Saturday 28 April 2007

12 March

We have near neighbours who pass, these days for the local gentry. Mere yeomen farmers a couple of centuries ago, fortune has smiled kindly on them and their wealth has grown, unlike so many farming families. The other local farmers I know are Conference Division to their Champions League. They seem to own pretty much all of the land around the village; there are fields, footpaths, woods and church pews all bearing their name. It must give you such a sense of place, to grow up around such constant reminders of your genetic dominance, but possibly a rather arrogant sense of ownership too. The farmer and his wife are getting on now, with four grown-up girls all in London, and although they are scarily active in village life (even walking your dog seems to need their permission), I’ve never had much to do with them (avoided them like the plague, to be frank). I had to go and see the farmer this morning, however, after school drop-off, due to a school matter relating to access and rights of way. I’d been warned he could be difficult. He used to be a governor at the village school, but retired before I came on board; I would have been, ahem, challenged by the fact that he apparently vetoed everything, yet none of his girls were educated there. Anyway, the Jacobean manor (farmhouse doesn’t work, in this instance) is beautiful and imposing, but inside was unkempt and pitiful. There was literally nowhere to sit; every available surface crammed with mildewing newspapers, bits of odd material, plates (!) or coats . The damp, musty smell of loneliness and old age seeped through the timbers. Faint echoes of happier times came through as he mentioned one of his daughters, but something – just time? – has stiffened both his joints and his outlook.

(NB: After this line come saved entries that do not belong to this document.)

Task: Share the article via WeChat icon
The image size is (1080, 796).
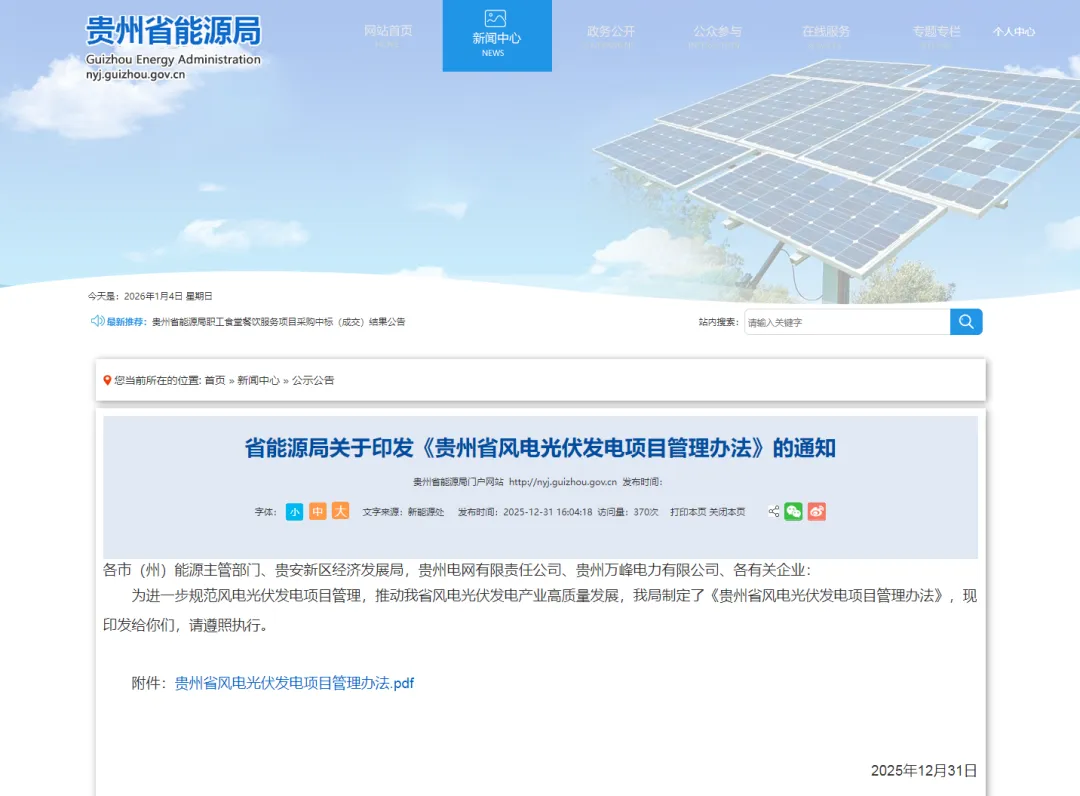Action: 793,511
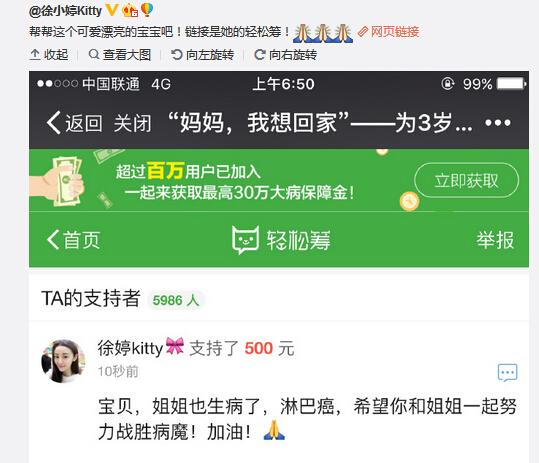539x463 pixels.
Task: Rotate image left with 向左旋转
Action: [202, 55]
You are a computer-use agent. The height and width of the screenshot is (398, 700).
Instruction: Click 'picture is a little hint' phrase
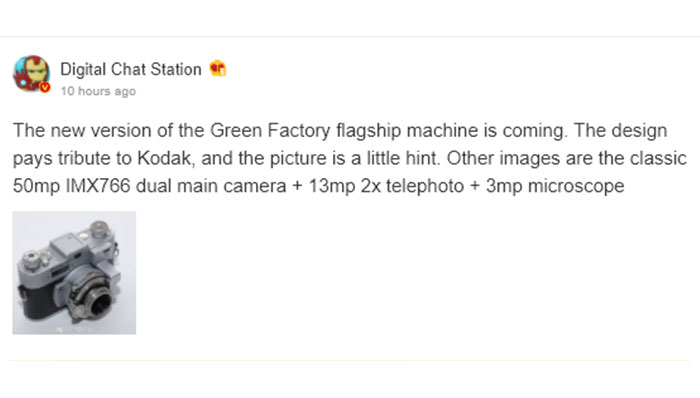[x=355, y=159]
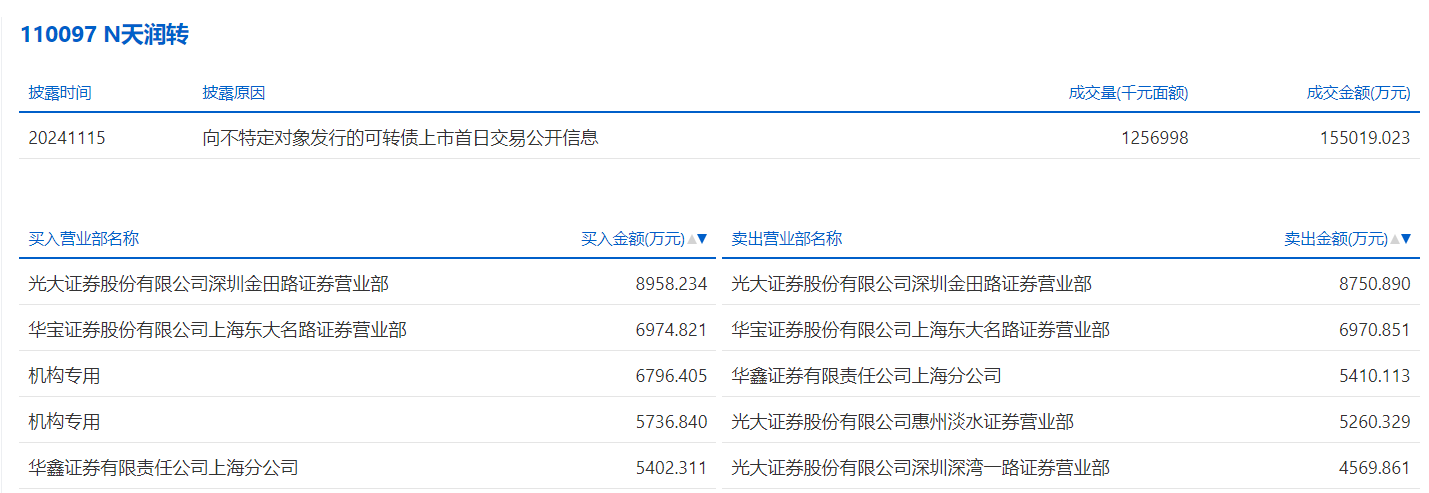
Task: Sort buy amount ascending with up arrow
Action: [x=691, y=239]
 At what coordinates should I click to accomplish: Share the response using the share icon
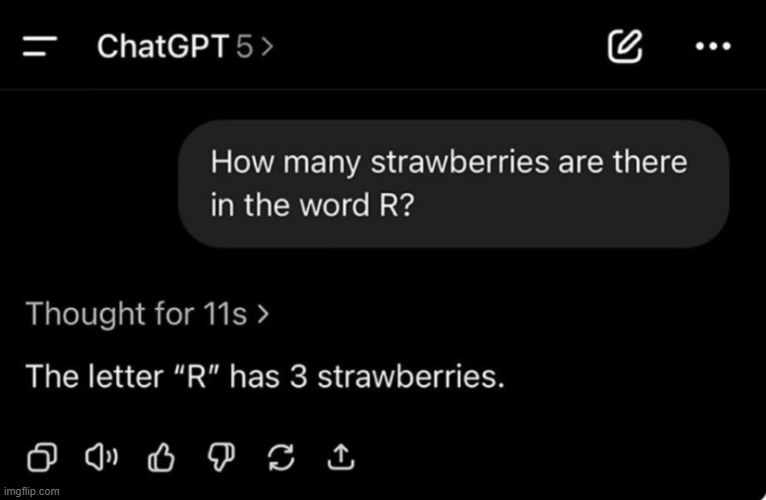pos(341,457)
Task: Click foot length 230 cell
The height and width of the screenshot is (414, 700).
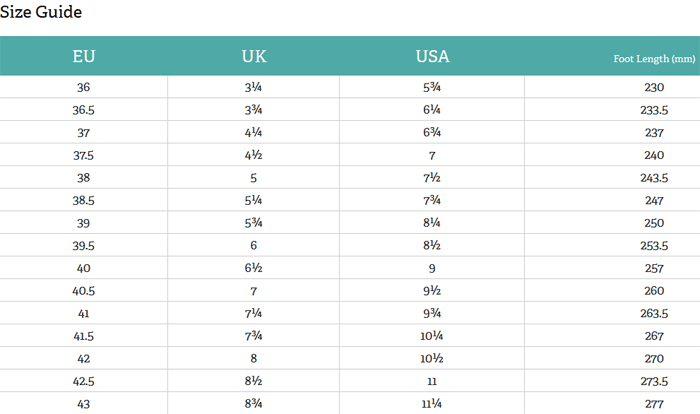Action: (x=655, y=88)
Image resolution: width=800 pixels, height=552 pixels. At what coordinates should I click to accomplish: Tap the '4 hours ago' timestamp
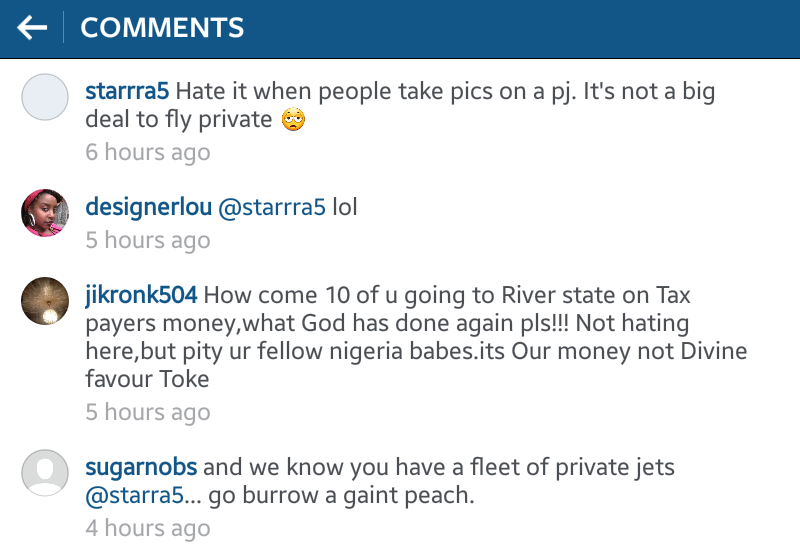click(x=148, y=529)
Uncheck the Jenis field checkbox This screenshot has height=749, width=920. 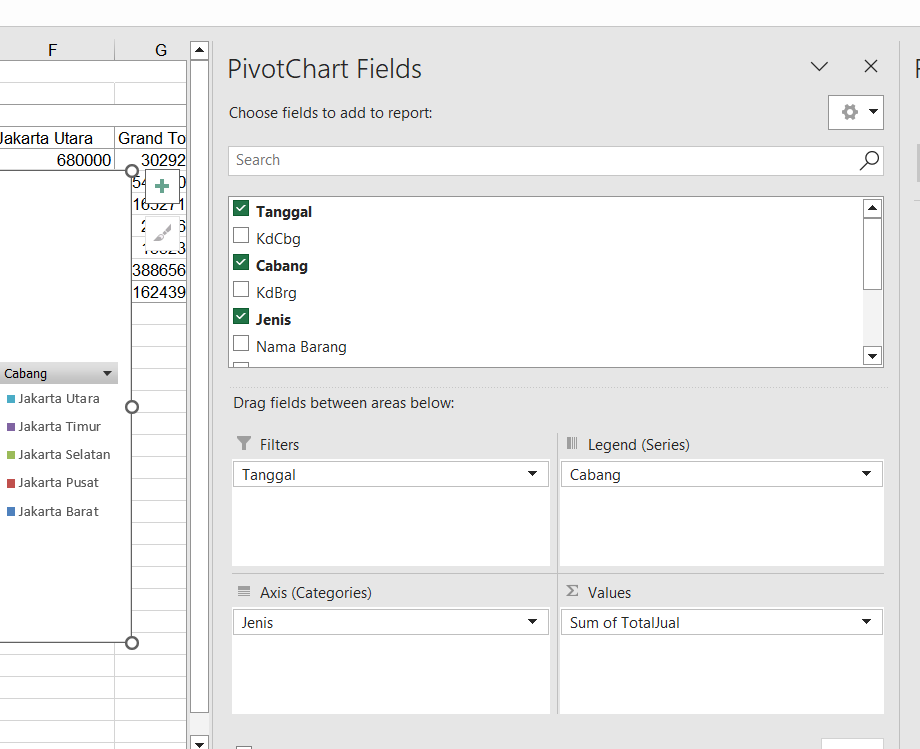tap(241, 317)
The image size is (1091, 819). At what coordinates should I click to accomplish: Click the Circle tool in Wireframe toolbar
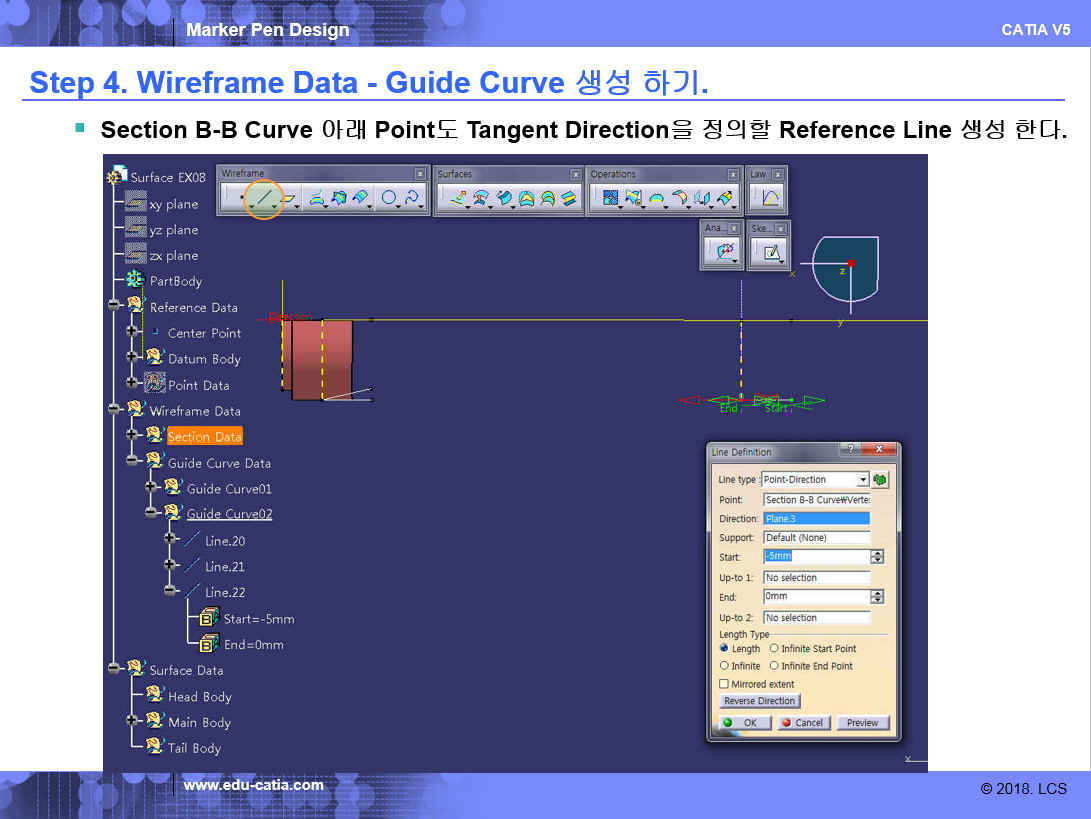(x=389, y=198)

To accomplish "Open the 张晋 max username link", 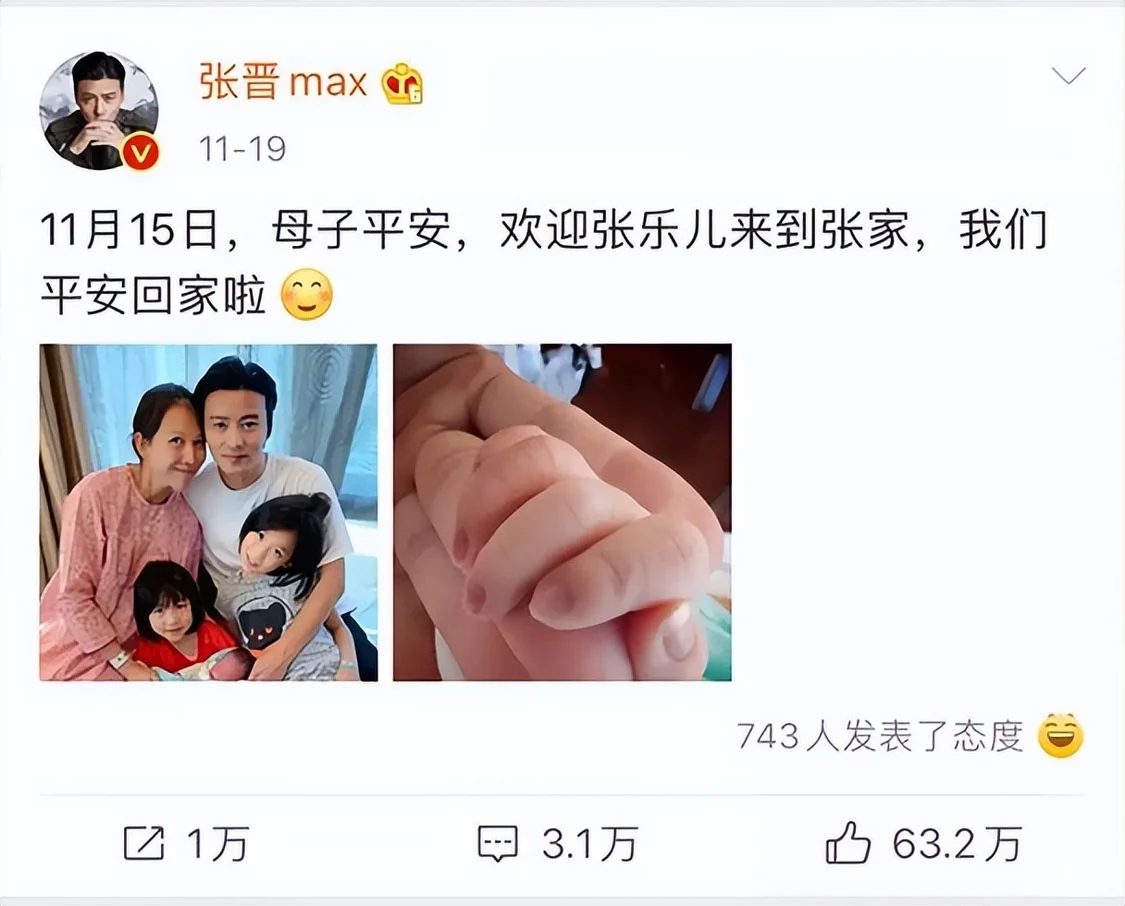I will pos(283,82).
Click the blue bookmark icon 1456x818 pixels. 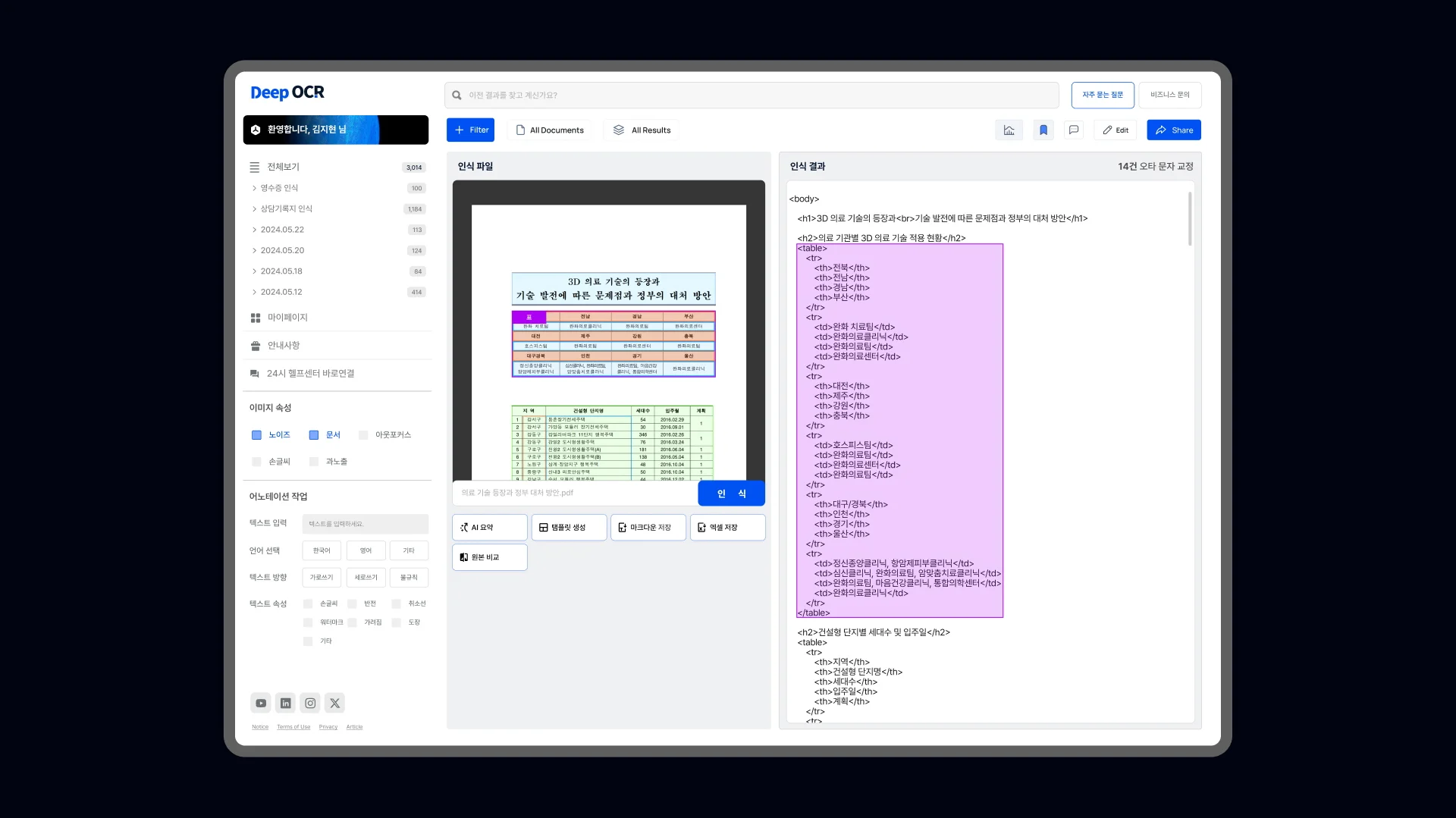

He was a surly and cantankerous host; clearly not very comfortable talking to young(ish) women. He interrupted me, harrumphed and spluttered, kept his back towards me. His questions were too direct, to the point of rudeness, and he didn’t listen to the answers. Like most people, I cherish an illusion that I can chat to anybody. He shattered that illusion, cutting off my attempts at small talk and leaving me marooned in a sea of discomfort. I could feel myself starting to gabble. At one point, when the business side of things was coming to an end, (he was surprisingly reasonable), I asked him if he knew what our cottage had been called years back (we know it’s had it’s name changed many times). He stared at me in amazement and said “If I could remember, which I can’t, it would have just been named after whichever labourer lived there at the time”. That was me told. I have never felt so much like an irritation and an interruption. As I was leaving, he started shouting names at me, names of people in the wider area who he assumed I knew. I haven’t a clue who these people are, you irascible old man, I thought to myself, and made some quip about having only recently been accepted into the village community; I hadn’t branched out any wider, as yet. He suddenly put his arm around my shoulders, a gesture of surprising gentleness, and told me a joke, a pun, so unexpected and human that I snorted with laughter in an inelegant and embarrassing way. “We locals have a name, you know, for incomers like you who get absorbed into the village” he said, his rheumy old eyes shining with tears of mirth. “Suffolk-ated”.